- 17.05.2012 00:00
Kimi bilimcilerin 5, kimilerinin 8, kimilerinin ise 18 milyar yaşında olduğunu söylediği dünya üzerinde 7.5 milyar dolayında insan yaşıyor. Bu insan toplulukları irili ufaklı 227 kadar ülkede yaşama savaşı vermekte.
Dünyanın en kalabalık ülkeleri Çin (1 milyar 351 milyon), Hindistan (1 milyar 226 milyon), ABD (313 milyon), Endonezya (245 milyon), Brezilya (196 milyon), Pakistan (175 milyon), Nijerya (162 milyon), Rusya (143 milyon), Bangladeş (142 milyon)… şeklinde sıralanıyor. Türkiye nüfus büyüklüğü olarak 18. sırada yer alıyor.
7.5 milyarlık insan kitlesinin ancak 1 milyarlık dilimi bolluk, refah, huzur içinde günlerini geçirirken geriye kalan topluluklar açlık, kıtlık, ayrılıkçı terör, din kavgaları, mezhep çatışmaları, doğal afetler, salgın hastalıklar, yetersiz sağlık hizmetleri, kötü çalışma koşulları, işsizlik ile boğuşuyor.
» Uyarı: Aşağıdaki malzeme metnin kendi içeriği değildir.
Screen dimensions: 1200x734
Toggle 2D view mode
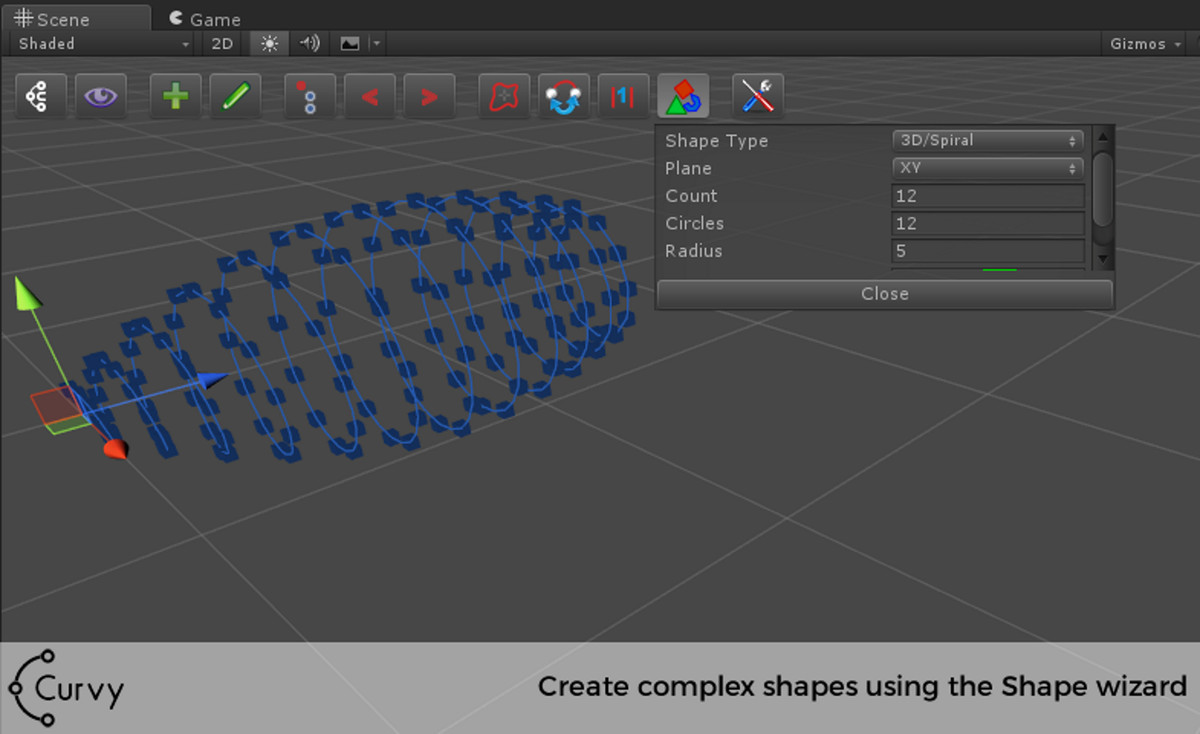pos(222,44)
Refah seviyesi yüksek toplumlar israf, gösteriş, aşırı beslenme, gereğinden fazla tüketme, moda çılgınlıkları içinde yaşayabilmek için geri ülkelerin kaynaklarını insafsızca sömürüyor.
Bilimcilerin hesaplamalarına göre dünyanın gıda kaynakları 10 milyarlık insanı besleyebilecek potansiyeldedir. Avrupa’nın ilk beş ülkesinin tüketemeden çöpe attığı gıdalar Afrika’daki toplumları doyurabilecek miktardadır.
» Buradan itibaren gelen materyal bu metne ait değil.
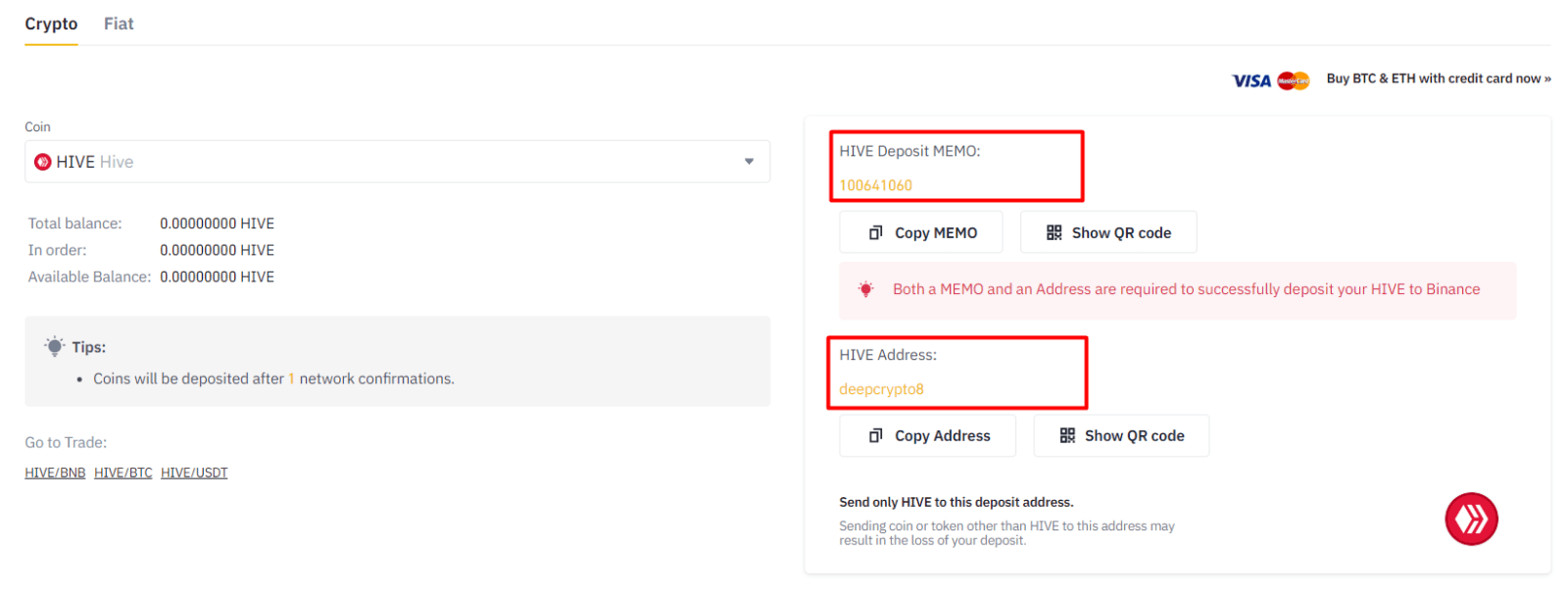Open the HIVE/USDT trading pair
1568x599 pixels.
click(194, 473)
Şımarık, sapıtmış, ahlaki değerlerini kaybetmiş, tüketme hastalığına yakalanmış, moda sektörünün esiri olmuş Batı toplumları medya, istihbarat, askeri güç, bilişim, borsa gibi faktörleri kullanarak geri ülkelerin ekmeğini çalmaya devam ediyor.
Çalışmadan, üretmeden, sadece tuzaklar, komplolar, arkadan hançerlemeler ve askeri güç uygulama yöntemleriyle soygun yapan küresel çeteler asırlardır faaliyettedir.
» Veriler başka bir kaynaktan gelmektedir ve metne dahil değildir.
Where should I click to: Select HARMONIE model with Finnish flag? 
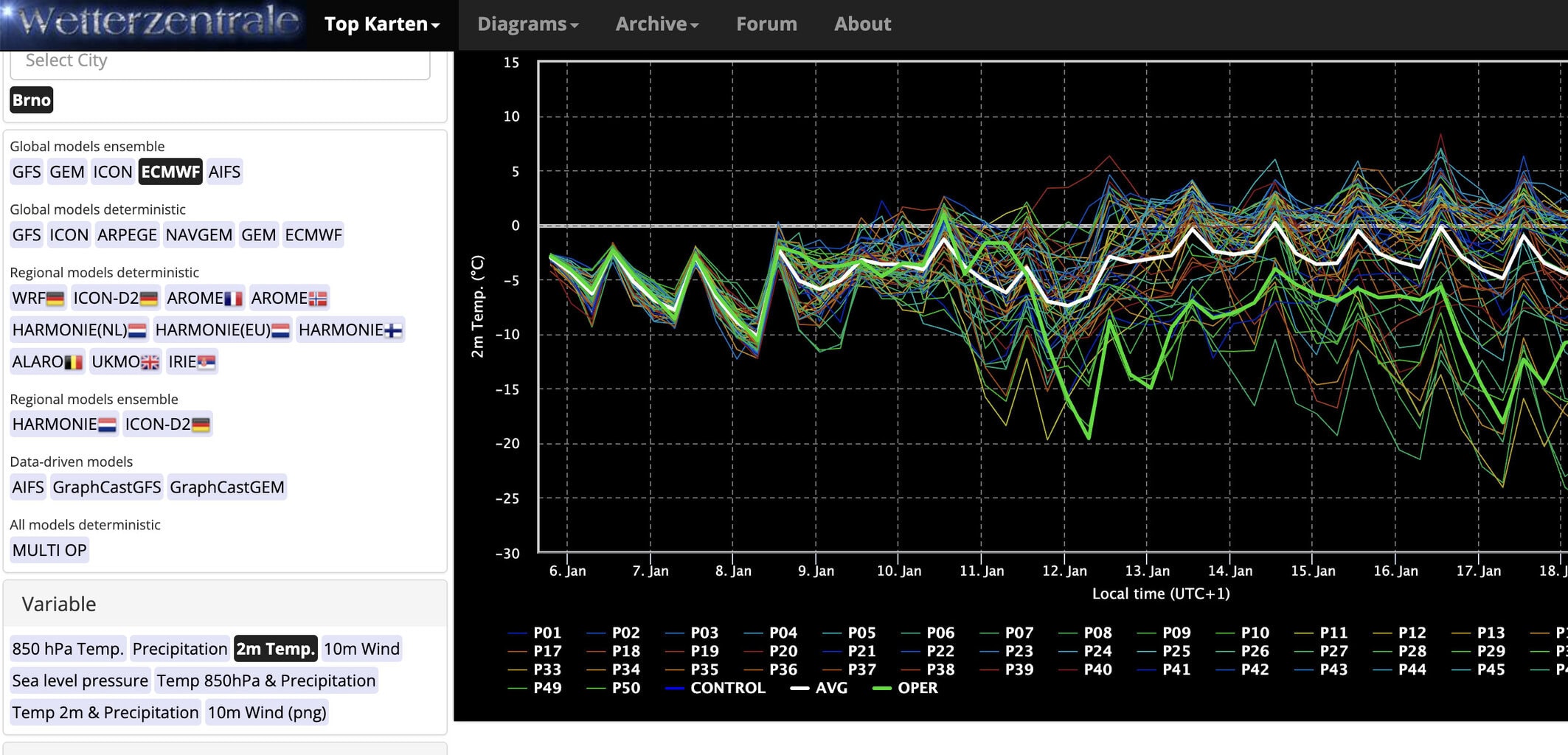pos(350,330)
Geri ülkelerin gözü açılmış, aydınlamış, şifreleri çözmüş, bağımsız düşünebilen, tuzakları görebilen düşünürleri, yazarları, aydınları, din adamları, bilimcileri sömürgenler tarafından “statükocu, dinozor, fosil, çağdışı, bağnaz, yobaz, cahil, gerici, küreselleşme düşmanı, dikta yanlısı, şovenist, kafatasçı, jakoben, komplo teorisyeni gibi etiketlerle karalanmaktadır.
Dünya genelinde yazılı, görsel ve internet medyasında köşebaşlarını küresel soyguncuların adamları tutmuştur. Bağımsız araştırmacılar yaşanan olayların gerçek sebeplerini ortaya çıkardıklarında “bunlar komplo teorisyeni” denilerek karalanmaya başlanmaktadır.
Dünya medyası, çökertilmek istenen toplumlar hakkında yalan haberler, resimler, filmler, mizansenler yayınlayarak kitleleri ikna etmektedir.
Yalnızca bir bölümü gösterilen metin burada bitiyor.